Practical and Thermal Atomic Layer Deposition of NiO as Hole‐Transporting Layers for Inverted Perovskite Solar Cells

Abstract

The power conversion efficiency (PCE) of perovskite solar cells (PSCs) has significantly improved through advancements in fabrication methods, which have primarily focused on the perovskite absorber layer. The significance of improving the charge transport layer as the next crucial step toward achieving highly stable and efficient PSCs has also been emphasized. In inverted PSCs (i‐PSCs), the selection of a suitable p‐type hole‐transporting layer (HTL) has been restricted to mainly organic materials due to the rarity of p‐type inorganics. The instability and inherent disadvantages of organics necessitate the use of stable p‐type oxides as HTLs for i‐PSCs. Herein, uniform, conformal, and practical, yet thermal atomic layer deposition (ALD) for NiO is demonstrated by employing two different oxidant, ozone (O3) and hydrogen peroxide (H2O2). Both ALD‐NiO films are characterized by X‐ray diffraction and X‐ray reflection.

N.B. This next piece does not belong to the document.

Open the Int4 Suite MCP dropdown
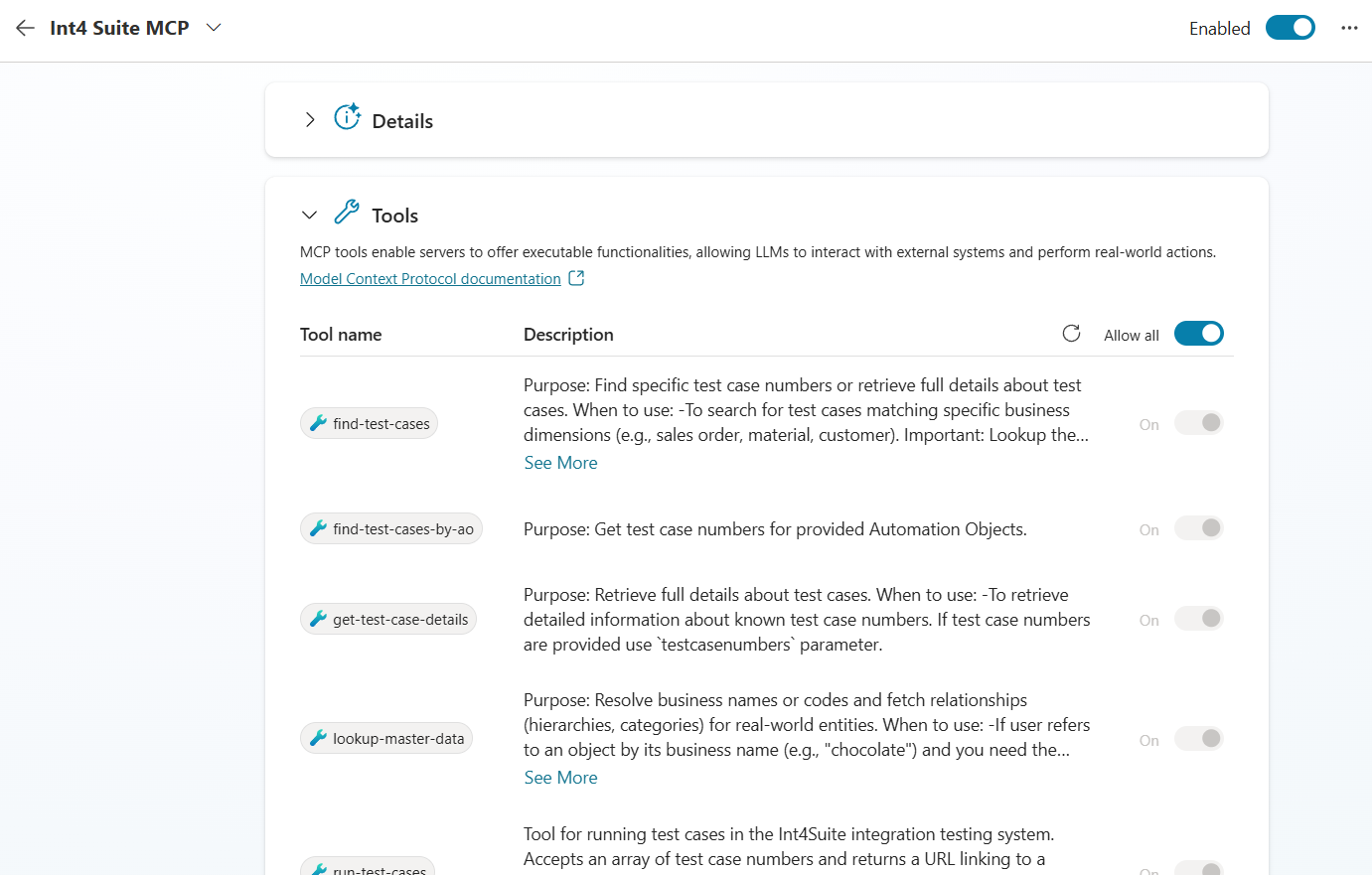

By conducting X‐ray photoelectron spectroscopy analysis of the ALD‐NiO surfaces, a correlation between the oxidation power of the oxidant during ALD and the surface oxidation state of the ALD‐NiO films is established. Finally, the relationship between the oxidation state of the surfaces with different oxidant and the i‐PSC performance is verified. The fabricated i‐PSCs exhibit a PCE exceeding 19%.